Exercise description - Every record is to be restated exactly, with nothing left out.

Task input -
_____

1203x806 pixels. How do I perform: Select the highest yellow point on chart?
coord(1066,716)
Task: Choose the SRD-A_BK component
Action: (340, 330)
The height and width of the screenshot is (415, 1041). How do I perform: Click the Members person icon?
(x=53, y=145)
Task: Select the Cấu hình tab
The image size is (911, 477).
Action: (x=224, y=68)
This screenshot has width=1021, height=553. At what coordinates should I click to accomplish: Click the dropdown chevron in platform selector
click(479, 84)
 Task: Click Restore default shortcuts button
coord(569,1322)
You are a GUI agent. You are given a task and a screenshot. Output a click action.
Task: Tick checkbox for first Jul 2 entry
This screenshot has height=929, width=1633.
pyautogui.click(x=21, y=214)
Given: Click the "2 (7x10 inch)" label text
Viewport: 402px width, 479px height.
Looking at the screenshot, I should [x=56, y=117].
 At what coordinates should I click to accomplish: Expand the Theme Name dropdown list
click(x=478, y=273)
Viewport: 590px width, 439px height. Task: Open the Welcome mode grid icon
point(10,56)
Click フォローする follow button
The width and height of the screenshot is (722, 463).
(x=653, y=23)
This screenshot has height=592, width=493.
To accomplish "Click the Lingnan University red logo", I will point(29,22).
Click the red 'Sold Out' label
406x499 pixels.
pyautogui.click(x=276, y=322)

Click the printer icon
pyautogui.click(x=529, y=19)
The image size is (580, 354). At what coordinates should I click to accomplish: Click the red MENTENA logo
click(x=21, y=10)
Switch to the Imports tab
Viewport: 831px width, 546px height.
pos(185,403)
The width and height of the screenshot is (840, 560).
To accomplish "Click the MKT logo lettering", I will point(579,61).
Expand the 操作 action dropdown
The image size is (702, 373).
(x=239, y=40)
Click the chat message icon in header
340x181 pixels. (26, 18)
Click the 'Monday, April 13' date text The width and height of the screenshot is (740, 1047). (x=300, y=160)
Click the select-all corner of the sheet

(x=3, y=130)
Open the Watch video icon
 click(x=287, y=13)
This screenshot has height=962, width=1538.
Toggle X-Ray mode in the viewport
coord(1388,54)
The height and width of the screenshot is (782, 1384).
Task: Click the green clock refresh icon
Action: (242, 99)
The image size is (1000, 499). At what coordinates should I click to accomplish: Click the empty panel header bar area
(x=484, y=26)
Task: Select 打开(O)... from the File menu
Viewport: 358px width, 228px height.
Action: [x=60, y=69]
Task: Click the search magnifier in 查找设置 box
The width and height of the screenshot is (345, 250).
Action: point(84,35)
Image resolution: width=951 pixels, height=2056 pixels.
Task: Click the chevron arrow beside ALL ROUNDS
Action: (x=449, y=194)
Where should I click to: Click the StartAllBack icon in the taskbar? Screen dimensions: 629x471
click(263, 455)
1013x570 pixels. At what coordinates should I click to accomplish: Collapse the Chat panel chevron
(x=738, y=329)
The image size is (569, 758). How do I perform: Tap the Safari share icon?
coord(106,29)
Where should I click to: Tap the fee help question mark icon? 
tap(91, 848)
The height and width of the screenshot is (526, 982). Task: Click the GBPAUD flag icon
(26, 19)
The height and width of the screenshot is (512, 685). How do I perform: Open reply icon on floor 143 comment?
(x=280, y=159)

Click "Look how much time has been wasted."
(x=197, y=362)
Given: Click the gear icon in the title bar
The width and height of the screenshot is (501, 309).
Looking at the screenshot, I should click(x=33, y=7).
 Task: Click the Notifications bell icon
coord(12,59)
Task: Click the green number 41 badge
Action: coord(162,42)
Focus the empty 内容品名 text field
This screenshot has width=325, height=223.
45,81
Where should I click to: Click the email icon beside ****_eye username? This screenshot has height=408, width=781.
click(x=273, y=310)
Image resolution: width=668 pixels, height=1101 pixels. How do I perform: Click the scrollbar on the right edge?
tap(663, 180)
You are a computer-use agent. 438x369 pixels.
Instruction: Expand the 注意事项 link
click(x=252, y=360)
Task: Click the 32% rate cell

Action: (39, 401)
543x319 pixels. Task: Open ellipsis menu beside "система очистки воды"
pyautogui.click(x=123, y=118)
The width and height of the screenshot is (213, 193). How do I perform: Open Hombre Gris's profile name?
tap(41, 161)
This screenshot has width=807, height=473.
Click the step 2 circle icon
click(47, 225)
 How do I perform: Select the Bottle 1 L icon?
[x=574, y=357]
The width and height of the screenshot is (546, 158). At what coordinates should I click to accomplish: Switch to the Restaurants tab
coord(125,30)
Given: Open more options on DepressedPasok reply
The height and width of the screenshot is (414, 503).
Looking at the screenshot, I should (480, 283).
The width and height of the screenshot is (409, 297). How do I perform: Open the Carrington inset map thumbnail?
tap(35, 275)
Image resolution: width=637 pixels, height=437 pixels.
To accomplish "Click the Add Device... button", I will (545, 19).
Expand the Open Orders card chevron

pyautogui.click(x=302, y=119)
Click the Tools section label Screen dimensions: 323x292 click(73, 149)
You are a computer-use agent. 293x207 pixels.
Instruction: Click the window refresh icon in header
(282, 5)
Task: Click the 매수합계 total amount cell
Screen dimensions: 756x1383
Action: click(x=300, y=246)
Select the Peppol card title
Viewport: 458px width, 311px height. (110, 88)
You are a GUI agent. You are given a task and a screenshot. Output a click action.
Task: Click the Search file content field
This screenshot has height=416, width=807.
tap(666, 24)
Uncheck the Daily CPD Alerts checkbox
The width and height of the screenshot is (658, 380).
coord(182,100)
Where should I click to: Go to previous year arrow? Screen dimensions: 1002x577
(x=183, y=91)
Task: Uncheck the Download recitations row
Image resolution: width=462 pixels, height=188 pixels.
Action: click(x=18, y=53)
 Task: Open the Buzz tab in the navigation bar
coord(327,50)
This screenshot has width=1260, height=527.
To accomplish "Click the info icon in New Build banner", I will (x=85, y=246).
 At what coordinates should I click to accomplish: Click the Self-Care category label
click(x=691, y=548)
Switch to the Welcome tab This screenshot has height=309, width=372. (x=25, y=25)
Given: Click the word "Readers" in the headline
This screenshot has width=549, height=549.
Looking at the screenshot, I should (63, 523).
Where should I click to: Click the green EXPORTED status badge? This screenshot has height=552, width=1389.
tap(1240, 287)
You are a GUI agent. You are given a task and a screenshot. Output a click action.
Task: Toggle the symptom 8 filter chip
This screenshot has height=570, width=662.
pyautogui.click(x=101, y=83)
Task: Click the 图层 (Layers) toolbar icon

_____

Exercise output -
1203x806 pixels. How do I perform: Select the highest yellow point on chart?
coord(1066,716)
Task: Choose the SRD-A_BK component
Action: (340, 330)
The height and width of the screenshot is (415, 1041). How do I perform: Click the Members person icon?
(x=53, y=145)
Task: Select the Cấu hình tab
The image size is (911, 477).
Action: (x=224, y=68)
This screenshot has width=1021, height=553. At what coordinates should I click to accomplish: Click the dropdown chevron in platform selector
click(479, 84)
 Task: Click Restore default shortcuts button
coord(569,1322)
You are a GUI agent. You are given a task and a screenshot. Output a click action.
Task: Tick checkbox for first Jul 2 entry
This screenshot has height=929, width=1633.
pyautogui.click(x=21, y=214)
Given: Click the "2 (7x10 inch)" label text
Viewport: 402px width, 479px height.
Looking at the screenshot, I should [x=56, y=117].
 At what coordinates should I click to accomplish: Expand the Theme Name dropdown list
click(x=478, y=273)
Viewport: 590px width, 439px height. Task: Open the Welcome mode grid icon
point(10,56)
Click フォローする follow button
The width and height of the screenshot is (722, 463).
(x=653, y=23)
This screenshot has height=592, width=493.
To accomplish "Click the Lingnan University red logo", I will point(29,22).
Click the red 'Sold Out' label
406x499 pixels.
pyautogui.click(x=276, y=322)

Click the printer icon
pyautogui.click(x=529, y=19)
The image size is (580, 354). At what coordinates should I click to accomplish: Click the red MENTENA logo
click(x=21, y=10)
Switch to the Imports tab
Viewport: 831px width, 546px height.
pos(185,403)
The width and height of the screenshot is (840, 560).
To accomplish "Click the MKT logo lettering", I will point(579,61).
Expand the 操作 action dropdown
The image size is (702, 373).
(x=239, y=40)
Click the chat message icon in header
340x181 pixels. (26, 18)
Click the 'Monday, April 13' date text The width and height of the screenshot is (740, 1047). (x=300, y=160)
Click the select-all corner of the sheet

(x=3, y=130)
Open the Watch video icon
 click(x=287, y=13)
This screenshot has height=962, width=1538.
Toggle X-Ray mode in the viewport
coord(1388,54)
The height and width of the screenshot is (782, 1384).
Task: Click the green clock refresh icon
Action: (242, 99)
The image size is (1000, 499). At what coordinates should I click to accomplish: Click the empty panel header bar area
(x=484, y=26)
Task: Select 打开(O)... from the File menu
Viewport: 358px width, 228px height.
Action: [x=60, y=69]
Task: Click the search magnifier in 查找设置 box
The width and height of the screenshot is (345, 250).
Action: point(84,35)
Image resolution: width=951 pixels, height=2056 pixels.
Task: Click the chevron arrow beside ALL ROUNDS
Action: (x=449, y=194)
Where should I click to: Click the StartAllBack icon in the taskbar? Screen dimensions: 629x471
click(263, 455)
1013x570 pixels. At what coordinates should I click to accomplish: Collapse the Chat panel chevron
(x=738, y=329)
The image size is (569, 758). How do I perform: Tap the Safari share icon?
coord(106,29)
Where should I click to: Tap the fee help question mark icon? 
tap(91, 848)
The height and width of the screenshot is (526, 982). Task: Click the GBPAUD flag icon
(26, 19)
The height and width of the screenshot is (512, 685). How do I perform: Open reply icon on floor 143 comment?
(x=280, y=159)

Click "Look how much time has been wasted."
(x=197, y=362)
Given: Click the gear icon in the title bar
The width and height of the screenshot is (501, 309).
Looking at the screenshot, I should click(x=33, y=7).
 Task: Click the Notifications bell icon
coord(12,59)
Task: Click the green number 41 badge
Action: coord(162,42)
Focus the empty 内容品名 text field
This screenshot has width=325, height=223.
45,81
Where should I click to: Click the email icon beside ****_eye username? This screenshot has height=408, width=781.
click(x=273, y=310)
Image resolution: width=668 pixels, height=1101 pixels. How do I perform: Click the scrollbar on the right edge?
tap(663, 180)
You are a computer-use agent. 438x369 pixels.
Instruction: Expand the 注意事项 link
click(x=252, y=360)
Task: Click the 32% rate cell

Action: (39, 401)
543x319 pixels. Task: Open ellipsis menu beside "система очистки воды"
pyautogui.click(x=123, y=118)
The width and height of the screenshot is (213, 193). How do I perform: Open Hombre Gris's profile name?
tap(41, 161)
This screenshot has width=807, height=473.
Click the step 2 circle icon
click(47, 225)
 How do I perform: Select the Bottle 1 L icon?
[x=574, y=357]
The width and height of the screenshot is (546, 158). At what coordinates should I click to accomplish: Switch to the Restaurants tab
coord(125,30)
Given: Open more options on DepressedPasok reply
The height and width of the screenshot is (414, 503).
Looking at the screenshot, I should (480, 283).
The width and height of the screenshot is (409, 297). How do I perform: Open the Carrington inset map thumbnail?
tap(35, 275)
Image resolution: width=637 pixels, height=437 pixels.
To accomplish "Click the Add Device... button", I will (545, 19).
Expand the Open Orders card chevron

pyautogui.click(x=302, y=119)
Click the Tools section label Screen dimensions: 323x292 click(73, 149)
You are a computer-use agent. 293x207 pixels.
Instruction: Click the window refresh icon in header
(282, 5)
Task: Click the 매수합계 total amount cell
Screen dimensions: 756x1383
Action: click(x=300, y=246)
Select the Peppol card title
Viewport: 458px width, 311px height. (110, 88)
You are a GUI agent. You are given a task and a screenshot. Output a click action.
Task: Click the Search file content field
This screenshot has height=416, width=807.
tap(666, 24)
Uncheck the Daily CPD Alerts checkbox
The width and height of the screenshot is (658, 380).
coord(182,100)
Where should I click to: Go to previous year arrow? Screen dimensions: 1002x577
(x=183, y=91)
Task: Uncheck the Download recitations row
Image resolution: width=462 pixels, height=188 pixels.
Action: click(x=18, y=53)
 Task: Open the Buzz tab in the navigation bar
coord(327,50)
This screenshot has width=1260, height=527.
To accomplish "Click the info icon in New Build banner", I will (x=85, y=246).
 At what coordinates should I click to accomplish: Click the Self-Care category label
click(x=691, y=548)
Switch to the Welcome tab This screenshot has height=309, width=372. (x=25, y=25)
Given: Click the word "Readers" in the headline
This screenshot has width=549, height=549.
Looking at the screenshot, I should (63, 523).
Where should I click to: Click the green EXPORTED status badge? This screenshot has height=552, width=1389.
tap(1240, 287)
You are a GUI agent. You are given a task and a screenshot. Output a click action.
Task: Toggle the symptom 8 filter chip
This screenshot has height=570, width=662.
pyautogui.click(x=101, y=83)
Task: Click the 图层 (Layers) toolbar icon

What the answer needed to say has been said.